— START Text extract —
How to Create a Membership Site: The Ultimate Guide for 2023
- Matthew Turner
Updated by Tara Malone
It’s the holy grail of business… recurring revenue.
It’s also the one thing that seems almost impossible for an online course creator to have. We work with experts across every industry you can imagine, many of them running successful courses that generate increasing profit month after month.
Yet when someone buys a course from you, that’s it. It’s a one-time sale. This means you have to create more courses and continue to up your marketing game.
The problem is, it’s an exhausting process that gives you little time to enjoy the life you’ve built.
The good news is, there is a way for course creators to generate recurring revenue without it stealing your time, energy, or resources. The answer is a membership site, and over the next few minutes you may realize it’s the natural progression from online courses you’ve been searching for.
The article will provide an overview of what a membership site is, how to build one, and how to decide if establishing a membership site is right for your business.
What is a Membership Site?
A membership site is a website (or area within a website) that provides exclusive access to those that pay for it. In other words, your members pay you money each week/month to gain access to your:
- Courses
- Content
- Videos
- Interviews
- Private community or forum…
Beyond this, there are no rules to what membership sites can and cannot look like. You get to choose what you place behind this private wall.
Do You Need a Membership Site?
A membership site isn’t for everyone. If you’re just starting out and have no audience, content, or authority…a membership site isn’t for you.
However, if you have built an audience (even if it’s relatively small) and you have built some momentum, you may find a membership site is what you need to move to the next level.
Begin by asking yourself the following questions:
- Do I have an audience, and is a membership/community what they need?
- Do I understand who my core customer profile is on a deep level?
- Are there other membership sites like this? If so, can I build a better one?
If you answer “no” to any of these questions now may not be the time to build a membership site.
On the other hand, if you answer “yes” to one or more of these questions, it might make sense for you to create a membership site.
Pros and Cons of a Membership Site
If you’re considering building a membership site, there are also some pros and cons you should consider.
Membership Site Pros
- Increased Revenue: Not just an increase in your revenue, but a predictable one. When it comes to planning for the future, predictable income helps. It allows you to confidently place your time and resources elsewhere, knowing your cash flow won’t take a hit.
— END Text extract —
— START Data block —
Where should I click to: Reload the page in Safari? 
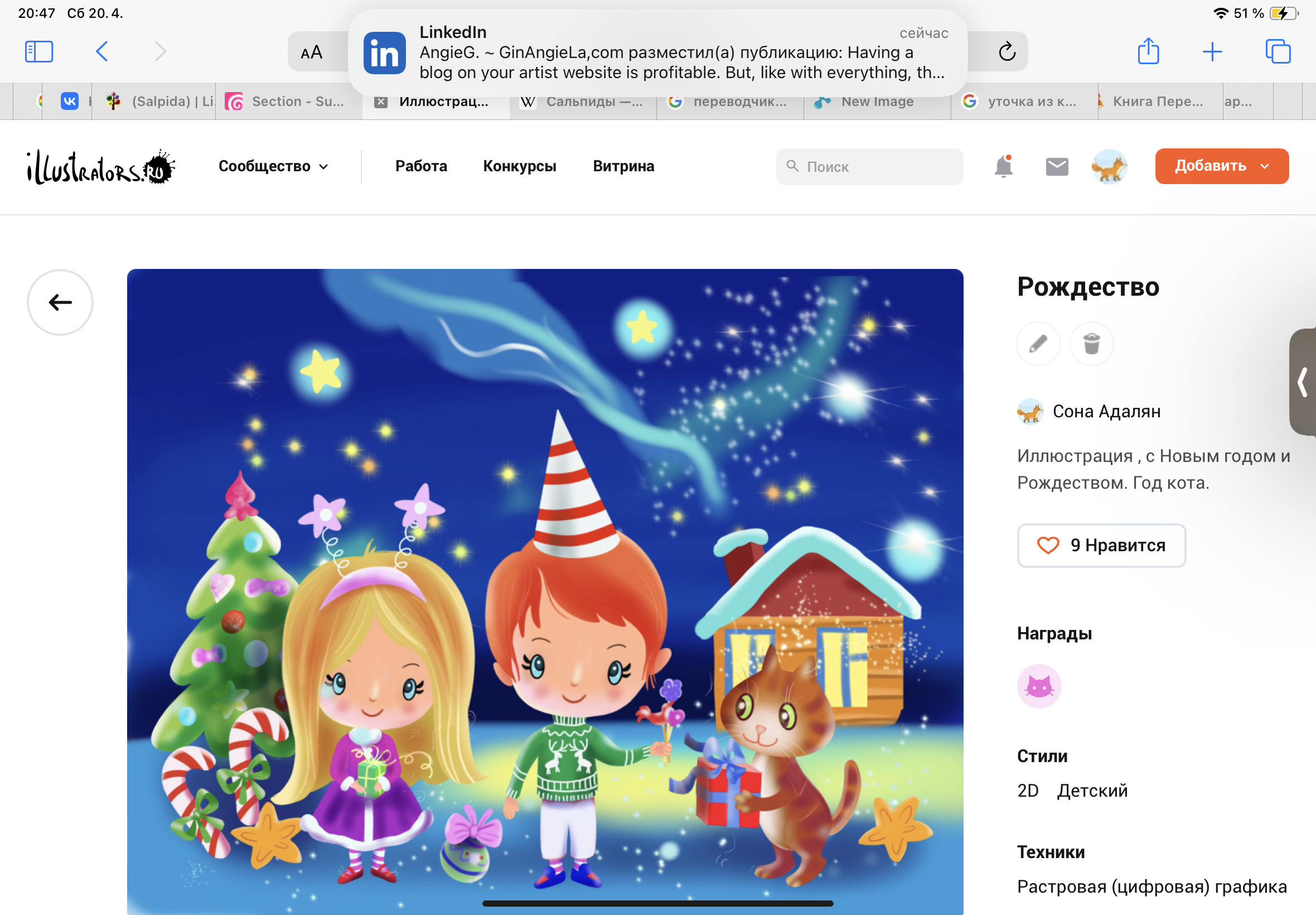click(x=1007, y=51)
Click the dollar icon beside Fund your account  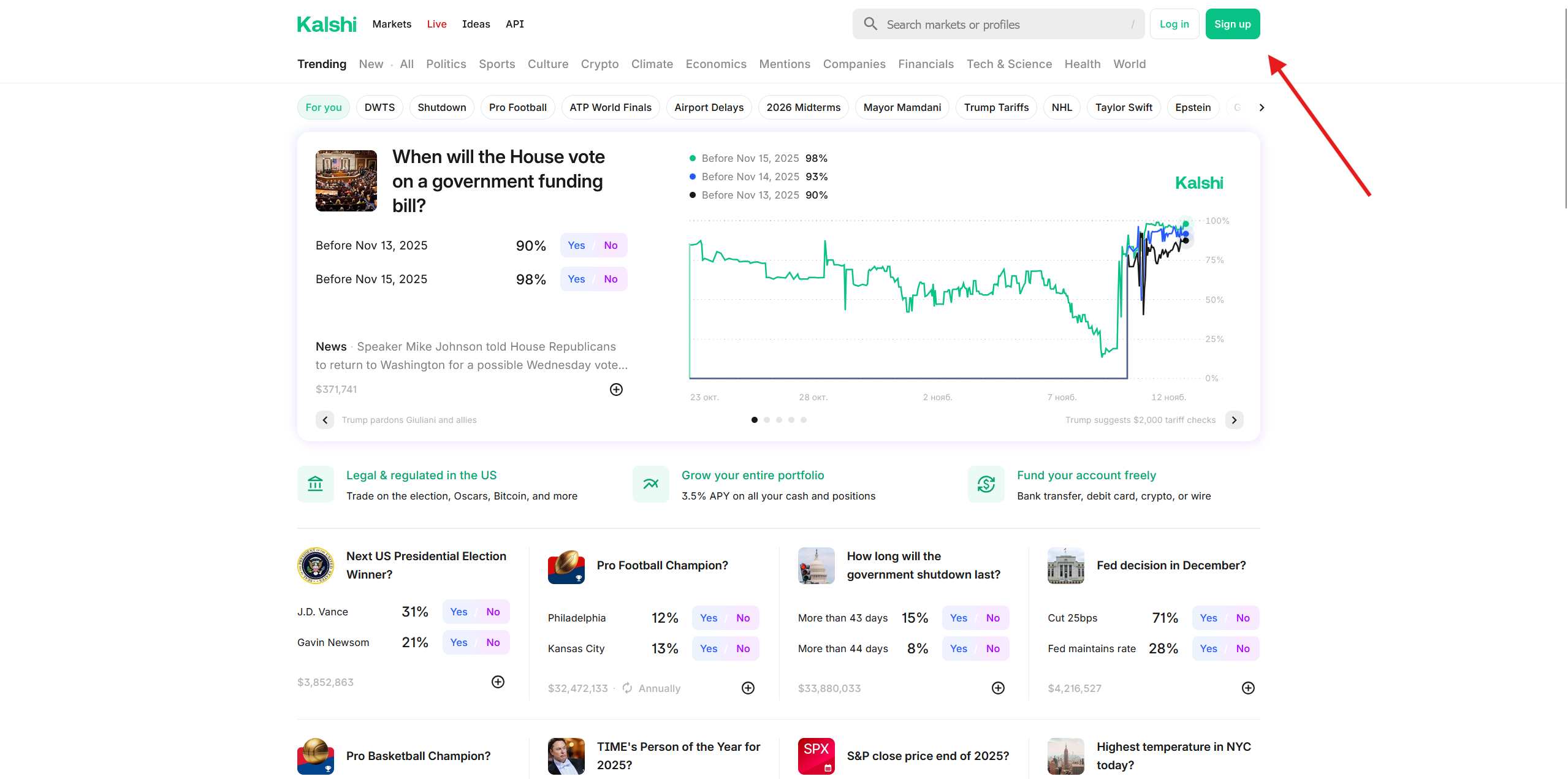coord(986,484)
— END Data block —
Description of the task> Can you restate word for word the part of the membership site guide between "However, if you" and "create a membership site.", inclusive? The data here has no connection to the guide on building a membership site.

Reply>
However, if you have built an audience (even if it’s relatively small) and you have built some momentum, you may find a membership site is what you need to move to the next level.
Begin by asking yourself the following questions:
- Do I have an audience, and is a membership/community what they need?
- Do I understand who my core customer profile is on a deep level?
- Are there other membership sites like this? If so, can I build a better one?
If you answer “no” to any of these questions now may not be the time to build a membership site.
On the other hand, if you answer “yes” to one or more of these questions, it might make sense for you to create a membership site.